→ What you will do
**A)** Duplicate the part of the spawning thread that begins at the words "it looks like" and stops after the words "are still clear.".
**B)** In the spawning thread, how big is the tank where the red bellies are kept?
**C)** Do these statements agree with the spawning thread? (i) The first two spawns were eaten within 24 hours. (ii) The eggs syphoned into the little tank fungused. (iii) The eggs from the other two spawns were clear.

# when females hold eggs to long



## mashunter18 (Jan 2, 2004)

they have been big for along time, I had 3 nests the same night and all went bad, just clear eggs.Guess they held them to long, Hollywood told me this usually happens.

I had moved the fish around, this is the third spawning this year, but they have been huge for a long time.

poor males are still guarding them, Someone is buying 3 of these from me this weekend,im going to get his 3 out and syphon the bad eggs.
it looks like the fourth female is going to spawn today, with one of the males, he is almost guarding and prespawning at the same time.......lol.....

The poor odd ball female is getting whooped, strange he chases her then wants to spawn with her.im sure her eggs are bad to, for holding them so long.


----------



## mashunter18 (Jan 2, 2004)

you can see half have started to fungus the rest are still clear.

If you look close you can see all the clear ones also


----------



## mashunter18 (Jan 2, 2004)

Whops

guess I was wrong, all the clear eggs turned to wigglers and sank in the gravel.I had syphoned some to another tank and wiglers everywhere.

Wonder why the eggs werent yellow????

Well I am ready for the fry, I will see how many I end up with


----------



## mantis (May 16, 2003)

wierd...keep us posted man









your selling some rb's hey? just freeing up some room or what?


----------



## mashunter18 (Jan 2, 2004)

This is my third spawn, the other 2 eggs were very yellow, Im surprised the clear even hatched, and there are alot of bad ones this time.My first two spawns were only one batch of eggs and were eatin within 24 hours, probually by the terns that the reds were housed with.

All 3 batches, are like that, very clear
I have a couple hundred in a little tank right not that I syphoned, none of those fungused.A bunch of clear wigglers not yellow.

Im guessing if some make it a few more days we will see what they look like.

Im going to suck as many babies out as I can if they dont get eatin by the parents, Im assuming they will come back to the top maybe tommorrow or wednesday and be free swimming, I can see them between the gravel and glass.

Im just baffled by the clear color, doesnt look like any fry or eggs iv ever seen on here.

Yeah Im selling 3 to thin down to just 4 red belly.They are kind of packed in the 135 gallon, 4 will be more room for them.


----------



## mantis (May 16, 2003)

It is strange. Guess you'll have to wait an see, and hope they make it.

good luck man.


----------

→ Stored data

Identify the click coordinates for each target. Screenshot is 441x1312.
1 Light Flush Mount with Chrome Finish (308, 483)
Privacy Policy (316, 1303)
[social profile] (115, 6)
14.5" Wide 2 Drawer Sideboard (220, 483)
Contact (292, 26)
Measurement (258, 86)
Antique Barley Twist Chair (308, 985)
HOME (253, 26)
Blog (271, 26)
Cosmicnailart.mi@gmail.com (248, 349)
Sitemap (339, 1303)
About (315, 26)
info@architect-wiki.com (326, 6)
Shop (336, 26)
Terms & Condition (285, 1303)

...

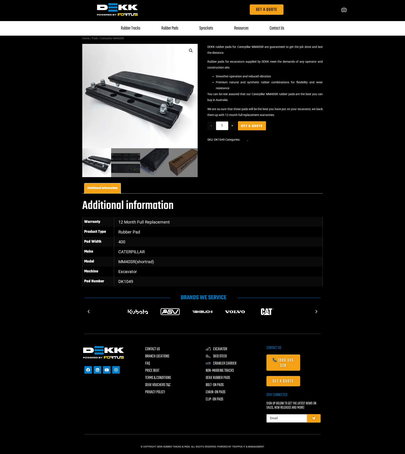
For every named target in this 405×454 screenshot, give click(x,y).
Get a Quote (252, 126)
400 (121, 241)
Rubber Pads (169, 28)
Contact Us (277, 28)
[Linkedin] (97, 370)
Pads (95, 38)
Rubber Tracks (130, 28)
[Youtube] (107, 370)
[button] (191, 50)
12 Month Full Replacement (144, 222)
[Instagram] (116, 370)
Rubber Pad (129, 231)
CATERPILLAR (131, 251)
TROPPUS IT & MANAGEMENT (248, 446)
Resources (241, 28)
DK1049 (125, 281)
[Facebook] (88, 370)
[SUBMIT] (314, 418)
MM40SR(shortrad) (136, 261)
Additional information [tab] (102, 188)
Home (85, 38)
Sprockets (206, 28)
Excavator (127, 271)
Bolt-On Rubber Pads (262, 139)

→ Answers
**A)**
it looks like the fourth female is going to spawn today, with one of the males, he is almost guarding and prespawning at the same time.......lol.....

The poor odd ball female is getting whooped, strange he chases her then wants to spawn with her.im sure her eggs are bad to, for holding them so long.


----------



## mashunter18 (Jan 2, 2004)

you can see half have started to fungus the rest are still clear.

**B)** 135 gallons.

**C)**
(i) Yes: "My first two spawns were only one batch of eggs and were eatin within 24 hours"
(ii) No: "none of those fungused."
(iii) No: "the other 2 eggs were very yellow"